C’est une bonne nouvelle pour les patients algériens, pourvu que leur déploiement soit le plus rapide possible. En effet, ce projet date d’il y a déjà quelques années. Le nombre d’accélérateurs annoncés, combiné avec ceux déjà en fonction permet d’espérer un ratio d’un accélérateur par 600 000 habitants, ce qui constitue un bon minimum qui va améliorer la prise en charge des patients de façon considérable.
Pensez-vous que le problème sera définitivement réglé ?
En matière de santé, et particulièrement d’oncologie, tous les problèmes ne peuvent être réglés définitivement, car le domaine est très évolutif. En effet, le nombre de nouveaux cancers n’est pas statique, les techniques de traitement sont en continuelle évolution et la demande aussi. Par ailleurs, les besoins en soins et les exigences de demain ne seront pas les mêmes que ceux d’aujourd’hui. Hormis les potentielles difficultés pour trouver le personnel spécialisé, le problème qui guette un tel parc d’accélérateurs et celui de la maintenance des appareils durant les années à venir. Cette dernière doit être assurée selon les standards actuels, afin d’éviter l’impact négatif des pannes prolongées ou répétitives sur la réussite du traitement et l’incertitude sur sa délivrance au quotidien.
Un chercheur de renommée internationale
L’université de Genève a conféré le titre de professeur associé Dr Abdelkrim S. Allal le 1er août 2009. Ce titre est la plus haute distinction que l’université de Genève peut remettre à des médecins exerçant leur activité principale en dehors des hôpitaux universitaires de Genève (HUG). Cette nomination par l’université de Genève est en lien direct avec l’enseignement dispensé depuis des années par le Dr Allal et ses vastes travaux de recherche en radio-oncologie (radiothérapie des maladies cancéreuses).

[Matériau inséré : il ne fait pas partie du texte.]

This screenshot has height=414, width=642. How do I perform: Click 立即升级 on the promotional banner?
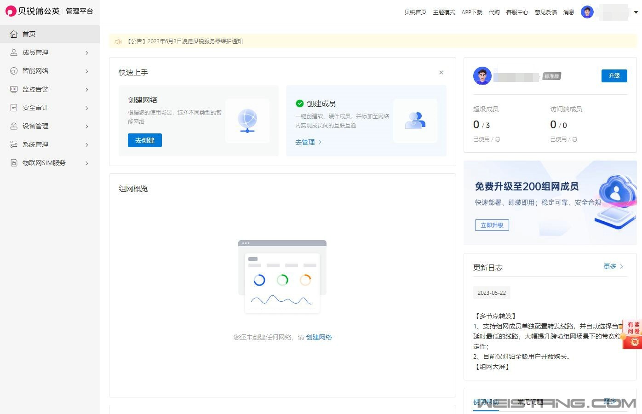492,225
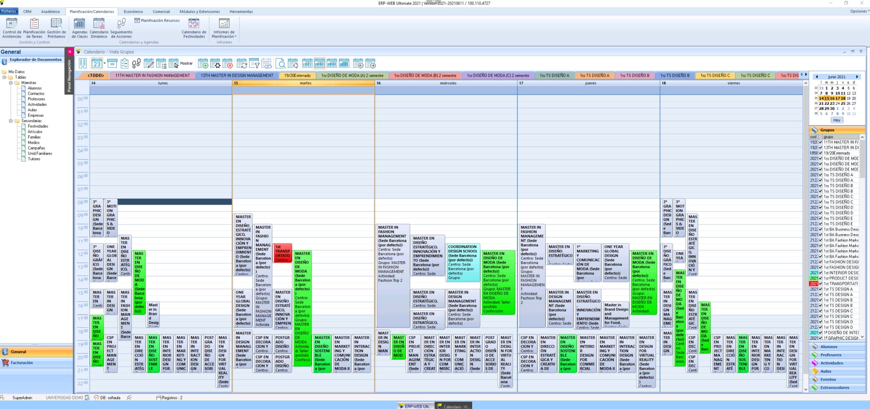Image resolution: width=870 pixels, height=409 pixels.
Task: Collapse the Secundarias tree node
Action: 11,121
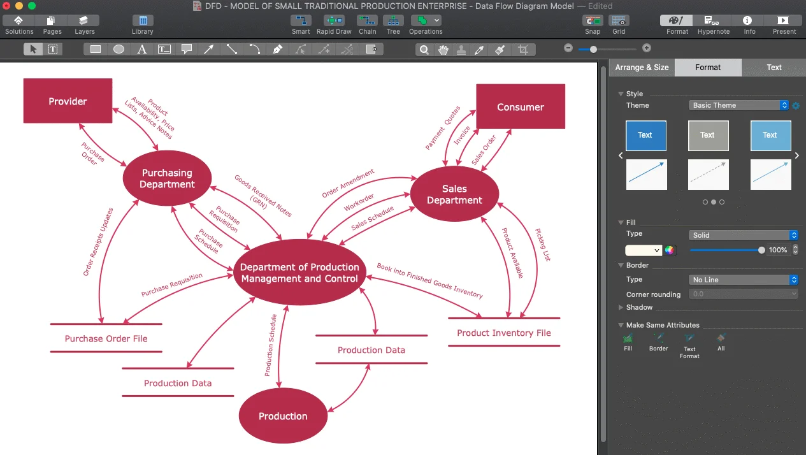Select the Ellipse shape tool

click(119, 49)
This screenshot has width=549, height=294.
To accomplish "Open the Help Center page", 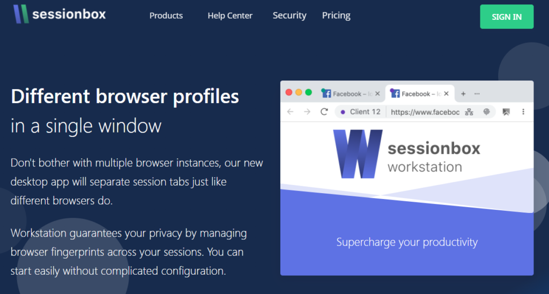I will (230, 16).
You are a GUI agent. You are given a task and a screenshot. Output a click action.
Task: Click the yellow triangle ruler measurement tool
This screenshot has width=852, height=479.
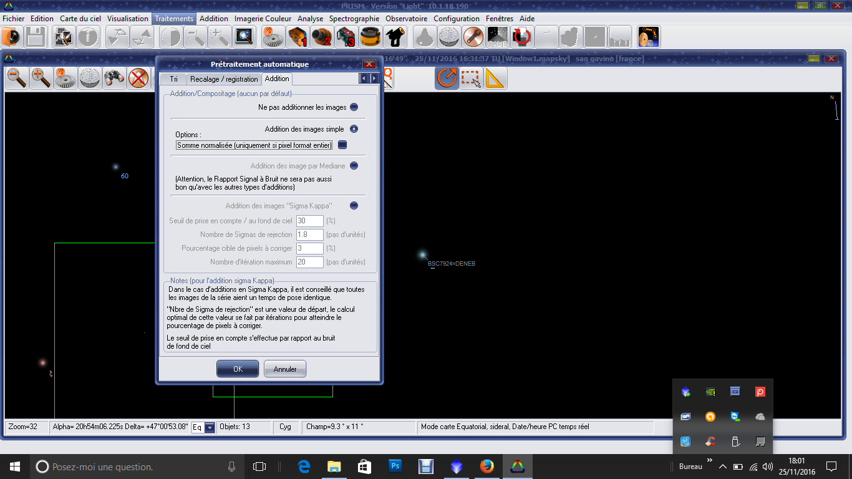[x=495, y=78]
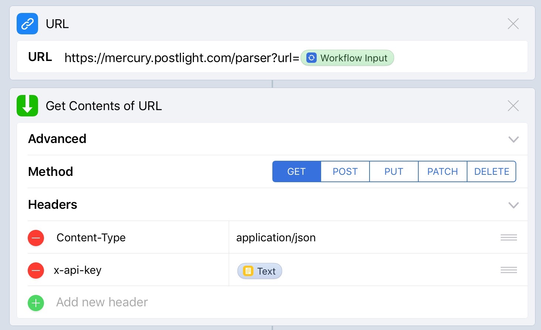The width and height of the screenshot is (541, 330).
Task: Click the blue URL link action icon
Action: pos(27,24)
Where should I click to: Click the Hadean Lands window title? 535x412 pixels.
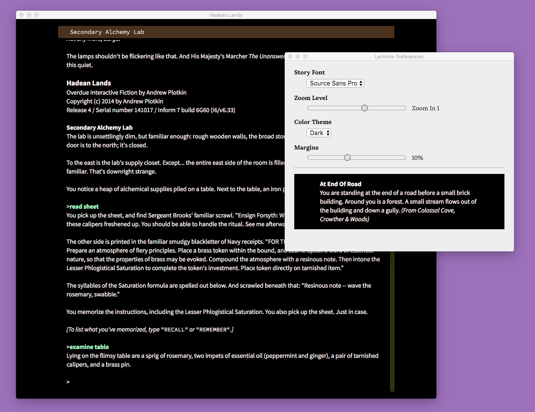[226, 15]
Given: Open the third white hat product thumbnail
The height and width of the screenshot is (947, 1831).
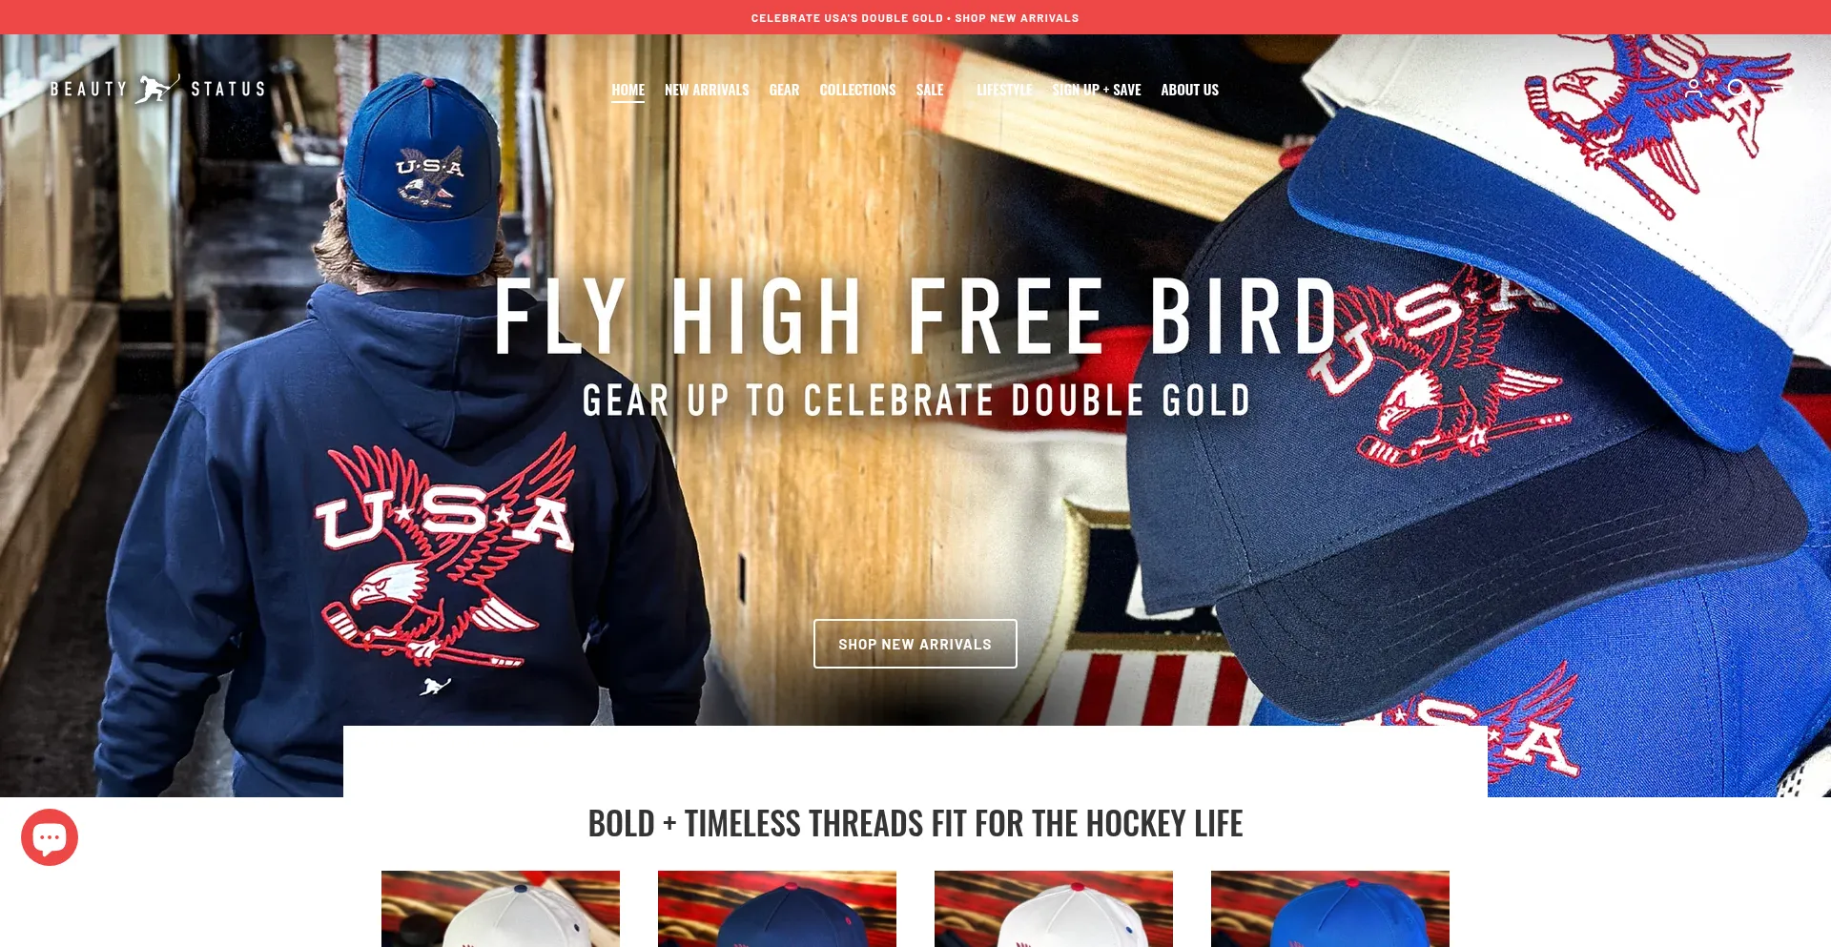Looking at the screenshot, I should tap(1054, 909).
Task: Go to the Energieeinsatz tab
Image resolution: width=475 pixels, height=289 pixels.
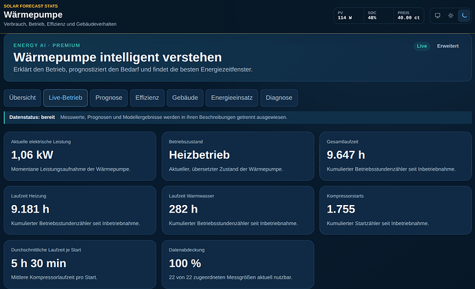Action: pos(232,98)
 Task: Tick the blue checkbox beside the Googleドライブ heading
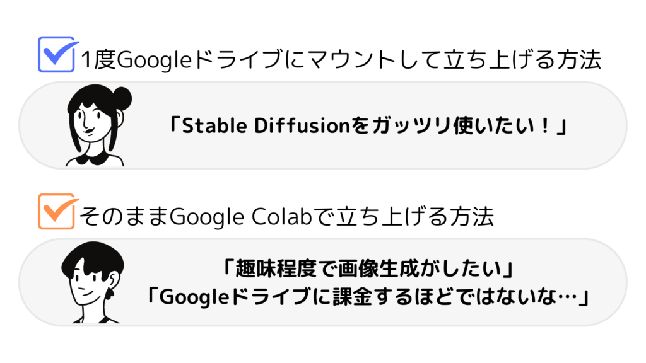56,54
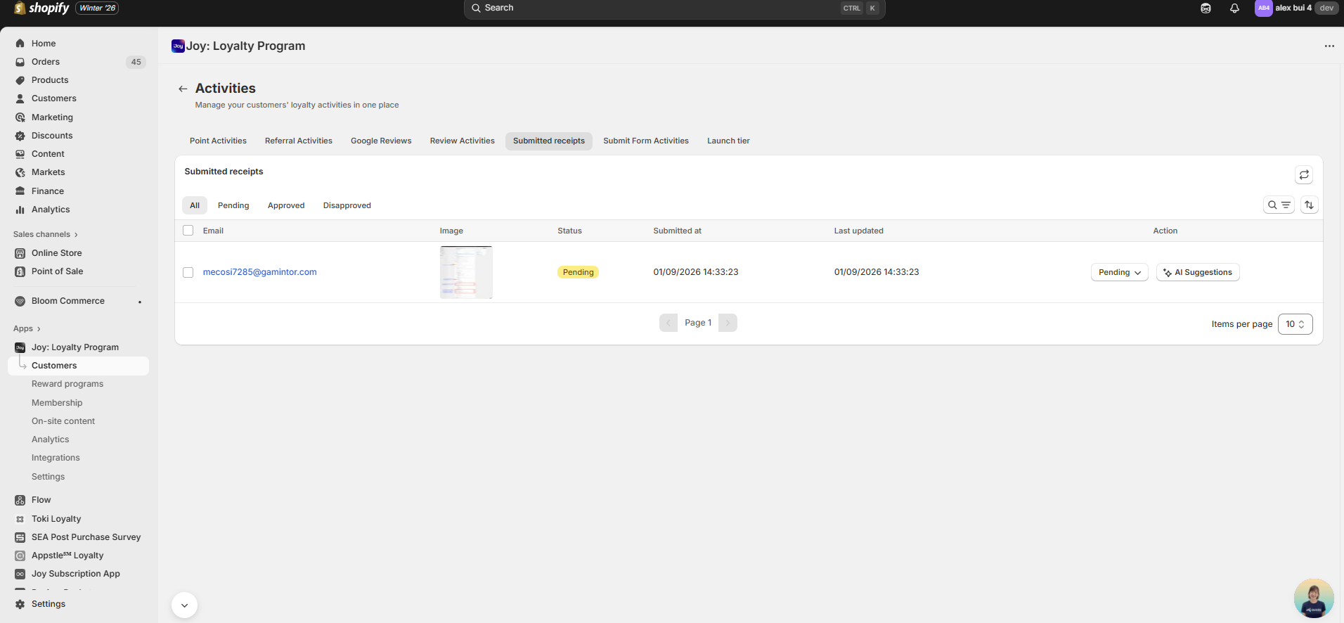Click the Shopify search bar
This screenshot has width=1344, height=623.
673,8
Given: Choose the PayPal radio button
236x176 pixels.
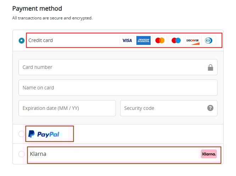Looking at the screenshot, I should coord(22,134).
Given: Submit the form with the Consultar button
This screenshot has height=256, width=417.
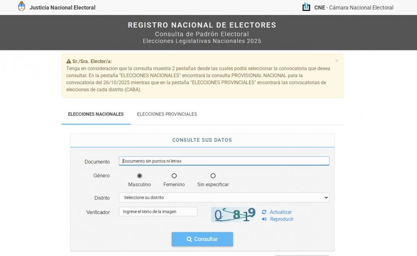Looking at the screenshot, I should 202,239.
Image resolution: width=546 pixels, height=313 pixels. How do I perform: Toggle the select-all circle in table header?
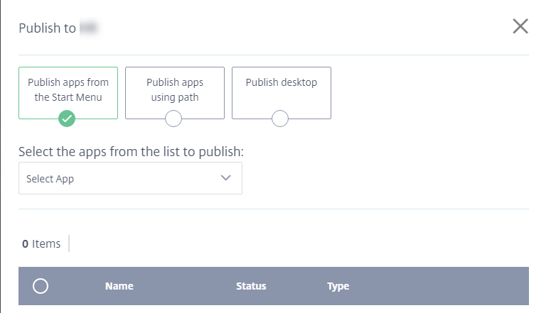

Le Dr Allal s’est engagé dans la recherche clinique et fondamentale, particulièrement dans le domaine des cancers ORL (oto-rhino-laryngologie) et du système digestif. Il a publié près de 100 articles dans des journaux à politique éditoriale et présenté une centaine d’exposés lors de congrès nationaux et internationaux. Parallèlement, il a participé et dirigé plusieurs projets de recherche, notamment ceux du Fonds national suisse de la recherche scientifique (FNS), dont deux sont en cours, en collaboration avec l’Ecole polytechnique fédérale de Lausanne et les HUG.
Il a acquis des connaissances approfondies en radio-oncologie au cours de ses longues années de pratique aux HUG, où il a exercé pendant 16 ans au service de radio-oncologie, en dernier lieu comme chef de service adjoint. Citoyen suisse et algérien, Dr Allal a obtenu son titre de docteur en 1985 à la faculté de médecine de l’Institut des sciences médicales d’Oran en Algérie. Il a ensuite poursuivi ses études de spécialisation en Belgique, en France et en Suisse et est titulaire du diplôme FMH de radio-oncologie.
Outre son activité en qualité de radio-oncologue à l’HFR, il est médecin consultant aux HUG et a une charge de cours à l’université de Genève. Par ailleurs, le Dr Allal fait partie de nombreuses commissions scientifiques et est vice-président de la Société suisse de radio-oncologie (SRO).